How financial incentives for physicians impact patient care
There is a growing awareness that financial incentives for physicians can have a powerful impact on the amount and type of health care provided to patients. With Obamacare, the fee-for-service payment model is associated with increased use of services that are well-reimbursed, which does not necessarily translate to attention focused on indications or quality of care.
A study, published September 11 in JAMA, found that financial incentives for physicians treating patients with hypertension (high blood pressure), resulted in greater blood pressure control.

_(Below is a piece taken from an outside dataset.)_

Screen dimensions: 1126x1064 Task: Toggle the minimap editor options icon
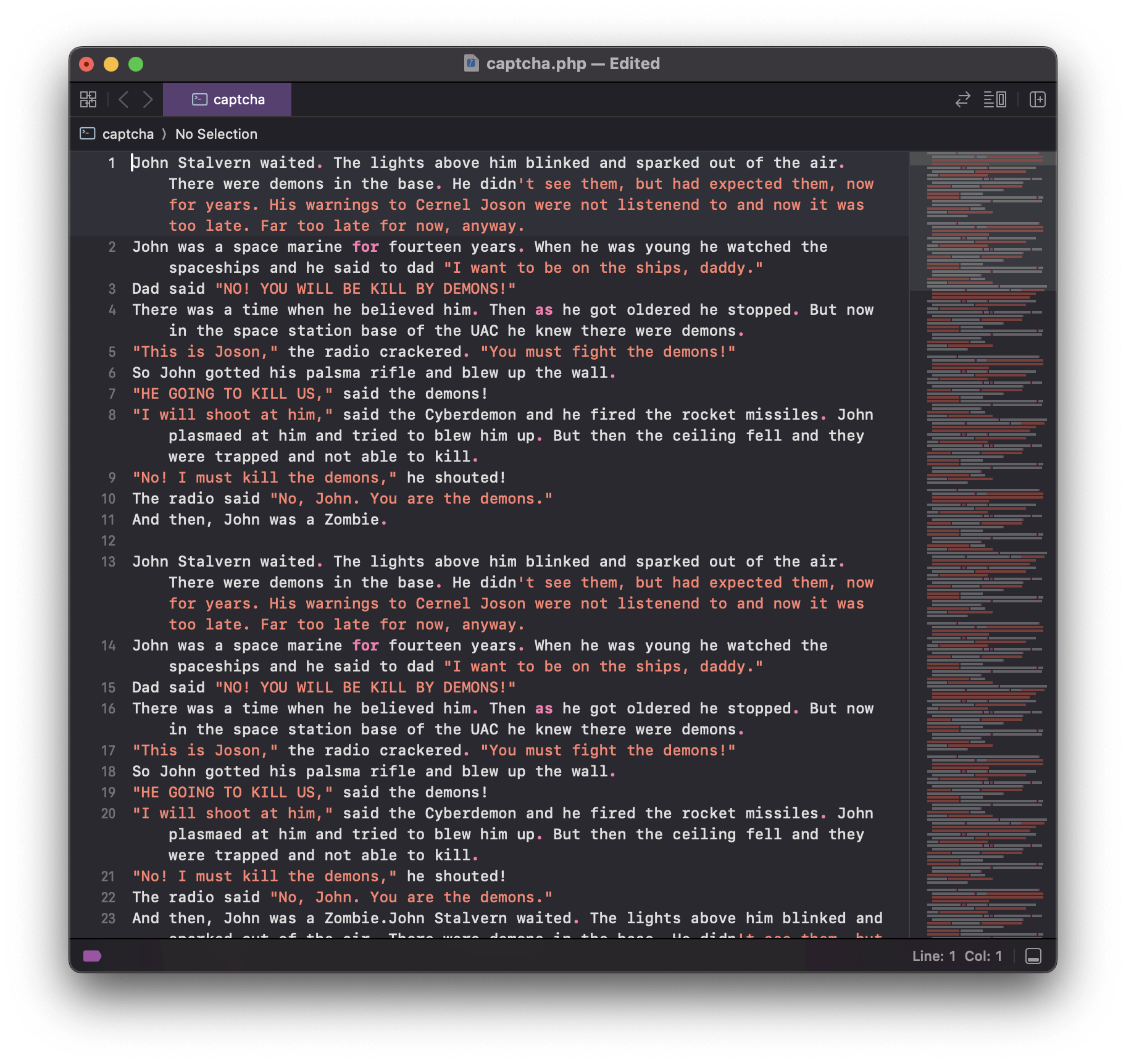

However, compared with controls, none of the financial incentives resulted in greater use of guideline-recommended medications.

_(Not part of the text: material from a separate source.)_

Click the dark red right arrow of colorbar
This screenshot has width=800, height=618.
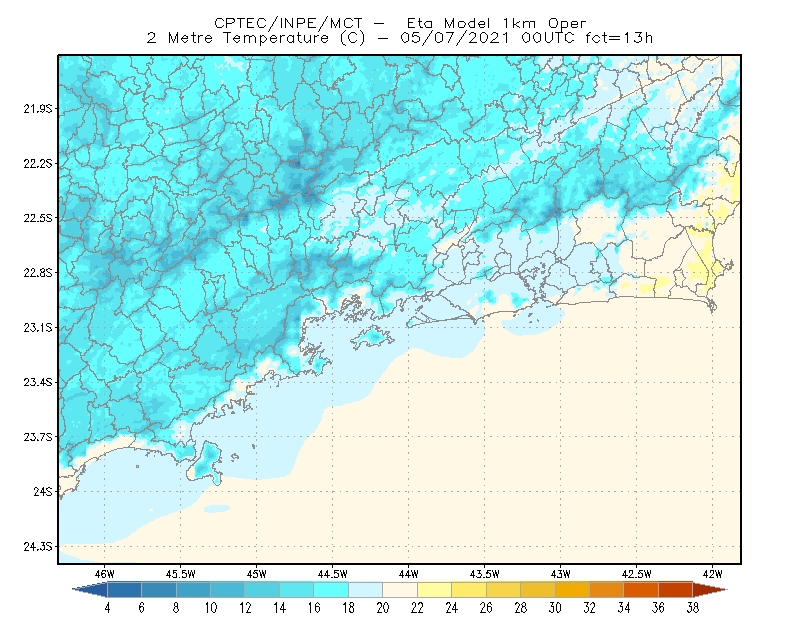710,589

“As part of the Affordable Care Act, the U.S. government has introduced pay for performance to all hospitals paid by Medicare nationwide. The New York City Health and Hospitals Corporation recently announced a performance pay plan for physicians. These and other value-based purchasing systems are intended to align incentives to promote high-quality health care. Evaluations of the effectiveness of pay-for-performance programs directed at hospitals have shown contradictory results,” according to background information for the study.
A team of researchers, including Laura A. Petersen, M.D., M.P.H., of the Veterans Affairs Medical Center and Baylor College of Medicine in Houston, conducted a randomized controlled trial to evaluate whether explicit financial incentives designed to encourage delivery of guideline-recommended care for hypertension were effective.

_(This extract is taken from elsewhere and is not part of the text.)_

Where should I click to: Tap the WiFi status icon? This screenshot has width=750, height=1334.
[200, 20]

The trial, which was conducted at 12 outpatient clinics with 5 performance periods, enrolled 83 primary care physicians and 42 non-physician personnel, such as nurses and pharmacists, involved either: 1) physician (individual) incentives; 2) practice group incentives; 3) a combination of both; or 4) none. Participants received up to 5 payments every 4 months, and feedback reports were made available for all participants to access.
The primary outcomes measured were: 1) the number of patients (among a random sample) achieving guideline-recommended blood pressure thresholds or receiving an appropriate response to uncontrolled blood pressure: 2) the number of patients prescribed guideline-recommended medications: and 3) the number who developed hypotension (abnormally low blood pressure).
The 4-month performance baseline period was followed by four consecutive 4-month periods, which is when payments were made to participants based on attainment of performance goals. Participants were followed for 12 months after the performance goals ended to see if the effects were sustained.
The average total payments over the course of the study were $4,270 for the combined physician and physician practice group, $2,672 in the individual physician group, and $1,648 in the practice group.
Change in blood pressure control or appropriate response to uncontrolled blood pressure was greater only in the individual incentives group compared with the control group. The difference in change in proportion of patients achieving blood pressure control or receiving an appropriate response between the individual incentive and no incentive group was 8.36 percent.
Although the use of guideline-recommended medication increased over the course of the study, there was no change compared with controls.
The researchers also found that a significantly higher number of individual physician participants viewed their feedback reports on the website (67 percent vs. 25 percent for the control group), which suggests that such participants were aware of the relationship between performance and rewards.